SHORT TASK A: Retype everything in the rows from the line containing "Motor (134, 585)" down to the line containing "Tecnologia (60, 33)", with both of those lines included.

******

There is a debate that rages amongst the dumbbell pullover community. Well it’s less of a community and more just a few fellas arguing online about muscle activation.

But anyway…

Is it a chest or a lat movement? Well, it’s both. It just depends how you perform it. With that in mind, let’s break down how best to perform a dumbbell pullover for each.

Starting with the chest – this is a bit easier as the pullover does lend itself more towards chest activation. Having the dumbbell behind/above the body and bringing it to the front of the body is naturally a chest-dominant move. This is why so many old-school bodybuilders such as Arnold Schwarzenegger and Reg Park credit the dumbbell pullover for their amazing chest development.

All you have to do is really squeeze the pecs throughout the full movement as this is one of those exercises that actually requires that mind muscle connection. I hate saying that but it’s true. This will help to really empty the tank and isolate your pecs nicely.

Now for the lats. This is a little bit tougher but it’s not rocket science – you can still do it easily enough.

I’ll be honest with you, when I perform pullovers, I actually feel it more in my lats. This could be because I tend to hold the stretch at the bottom of the movement for about 2 seconds. As this is where the lats are most dominant, it could mean that I am getting a stronger mind muscle connection there. God I hate saying that so much.

All you have to do to really feel this in the lats is to get that stretch. Hold the bottom position for 2-3 seconds and focus on the contraction in your lats. Then, try to pull with your elbows like you would for rows – this allows for a clear focus on the back and will help burn the lats out nicely.

The Benefits

The dumbbell pullover comes with so many benefits. It can be used at the begining or end of a workout, it can be a chest or a back exercise, it can be done low reps or high reps – it’s such a multi-faceted move.

Anyway, I’ve listed a few of these unique benefits below to whet your appetite.

The upper body squat

The dip is often touted as the upper body squat and with good reason – it basically is. However, I’d argue that the dumbbell pullover may just pip it to the post.

Just like squats working the lower body, pullovers work every last bit of the upper body. They work the chest, the back, the shoulders and to some degree – even the arms.

There’s a reason that this exercise was held in such high regard by thousands of bodybuilders from the golden era. The only reason it has fallen out of fashion is because so many people are simply afraid of hard work and are lacking the mobility to perform it due to their sedentary lifestyles.

******

SHORT TASK B: Continue the dumbbell pullover text from the point where it stops.

******

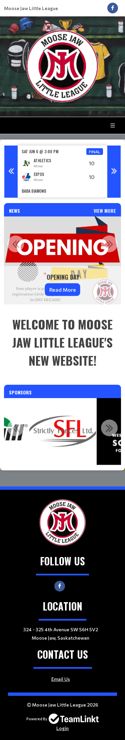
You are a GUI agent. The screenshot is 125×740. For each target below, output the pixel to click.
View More (105, 210)
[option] (62, 171)
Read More (62, 289)
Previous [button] (11, 172)
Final (94, 151)
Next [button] (114, 172)
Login (62, 728)
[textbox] (62, 342)
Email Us (60, 679)
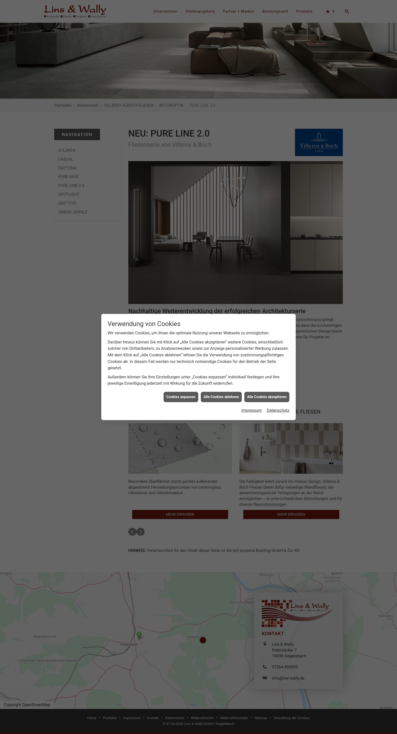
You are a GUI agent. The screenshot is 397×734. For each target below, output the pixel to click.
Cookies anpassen (180, 394)
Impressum (251, 408)
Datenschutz (278, 408)
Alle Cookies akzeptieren (267, 394)
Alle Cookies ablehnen (221, 394)
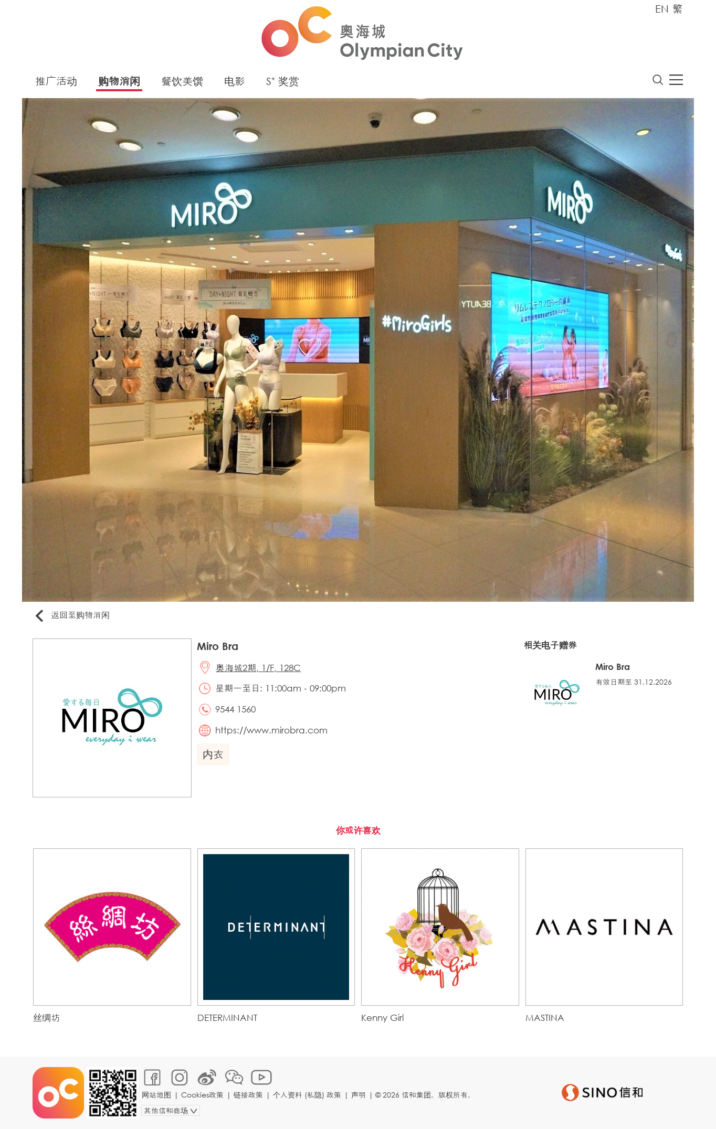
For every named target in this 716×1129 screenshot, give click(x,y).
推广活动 (56, 81)
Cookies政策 (202, 1095)
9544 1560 (235, 709)
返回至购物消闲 (71, 615)
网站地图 (156, 1095)
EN (662, 9)
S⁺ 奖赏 (282, 81)
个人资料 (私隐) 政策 (307, 1095)
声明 (358, 1095)
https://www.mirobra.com (271, 730)
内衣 (213, 754)
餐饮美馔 (182, 81)
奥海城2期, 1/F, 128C (258, 667)
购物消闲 (119, 81)
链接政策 (248, 1095)
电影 (234, 81)
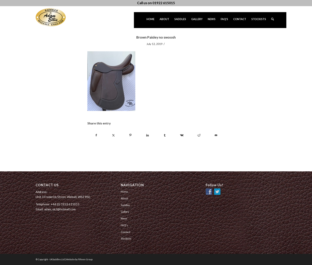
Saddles (125, 205)
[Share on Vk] (181, 135)
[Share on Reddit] (198, 135)
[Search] (272, 20)
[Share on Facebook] (96, 135)
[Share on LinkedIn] (147, 135)
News (124, 218)
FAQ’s (124, 225)
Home (124, 191)
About (124, 198)
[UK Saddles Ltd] (55, 17)
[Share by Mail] (216, 135)
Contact (125, 232)
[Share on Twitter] (113, 135)
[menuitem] (150, 20)
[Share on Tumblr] (164, 135)
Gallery (125, 211)
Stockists (126, 238)
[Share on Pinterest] (130, 135)
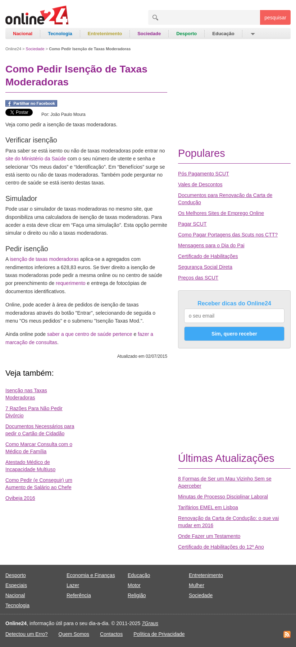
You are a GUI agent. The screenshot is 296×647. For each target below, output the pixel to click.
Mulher (196, 585)
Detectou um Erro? (26, 634)
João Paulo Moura (67, 114)
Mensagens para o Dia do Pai (211, 245)
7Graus (150, 623)
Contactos (111, 634)
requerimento (71, 283)
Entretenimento (105, 33)
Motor (134, 585)
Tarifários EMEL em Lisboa (208, 507)
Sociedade (149, 33)
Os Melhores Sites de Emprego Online (221, 213)
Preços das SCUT (198, 278)
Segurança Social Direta (205, 267)
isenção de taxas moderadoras (44, 259)
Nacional (22, 33)
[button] (252, 33)
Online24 (13, 49)
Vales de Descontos (200, 184)
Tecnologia (60, 33)
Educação (223, 33)
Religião (137, 595)
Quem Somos (74, 634)
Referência (79, 595)
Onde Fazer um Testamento (209, 536)
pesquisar (275, 17)
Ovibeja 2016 (20, 498)
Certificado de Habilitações (208, 256)
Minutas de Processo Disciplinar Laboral (223, 497)
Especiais (16, 585)
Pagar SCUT (192, 224)
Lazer (73, 585)
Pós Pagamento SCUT (203, 174)
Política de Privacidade (159, 634)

******

OUTPUT A:
Motor (134, 585)
Tarifários EMEL em Lisboa (208, 507)
Sociedade (149, 33)
Os Melhores Sites de Emprego Online (221, 213)
Preços das SCUT (198, 278)
Segurança Social Direta (205, 267)
isenção de taxas moderadoras (44, 259)
Nacional (22, 33)
[button] (252, 33)
Online24 (13, 49)
Vales de Descontos (200, 184)
Tecnologia (60, 33)

OUTPUT B:
Basically, you should build your mobility up and throw the dumbbell pullover into your routine, because otherwise, you’re missing out on some of the best upper body development you can possibly achieve.

The chest angle

This is a biggie.

With standard flyes, it’s quite hard to go heavy. In fact, I’d wager that it’s virtually impossible to go heavy. This is where the dumbbell pullover excels.

Obviously you don’t have to go heavy and it is more about getting a great stretch, but pullovers really allow you to load the stretch on your pecs so much more than flyes.

It is quite a unique stimulus for the chest as it is so used to pressing heavy loads usually as well as sometimes being placed under some stretch but never very heavy.

By adding this volume to your chest at such an alien angle, the pecs are forced to hypertrophy – which is always a good thing.

dumbbells on a rack

The lat angle

Weirdly, the dumbbell pullover is actually the only way to isolate your lats. It takes out a lot of the assistance work of all the other back muscles, forearms and even the biceps.

This is what makes it such a great pre-exhaustion exercise as it allows you to get the direct work in before doing heavier compound lifts where your other back muscles and biceps will share the load – taking emphasis off the lats.

As for rib cage expansion…

The big selling point for dumbbell pullovers back in the day was that they expanded the rib cage. So, is this actually true?

No.

Obviously not you idiot. There’s no way to grow bone.

That was quite harsh wasn’t it? I shouldn’t have snapped on you like that – it won’t happen again I promise.

Anyway, like I say, dumbbell pullovers are no good for expanding the rib cage – nor is any exercise ever. However, they are fantastic for increasing all of the musculature around the ribs, which is what gives that look to the physiques of those who use them religiously.

So the answer really should be – no, they don’t expand the rib cage per se but they do cause hypertrophy in all of the areas surrounding the rib cage. So I guess the old timers were kind of right.

How to do it

It’s a very simple move – when done correctly.

Lie down on a bench like you would for a bench press. Some people advocate lying across the bench but I think that’s a sub-par way of doing it. If you do want to do it that way obviously that’s okay but your hips may be robbing you of optimal muscle activation.

Once you’re lying down, bring a dumbbell up above your head with straight arms. Your palms should be facing up supporting the dumbbell and you should have a decent grip. Then you want to lower the dumbbell as far down as you can behind your head whilst keeping your arms as straight as possible (some bend is okay).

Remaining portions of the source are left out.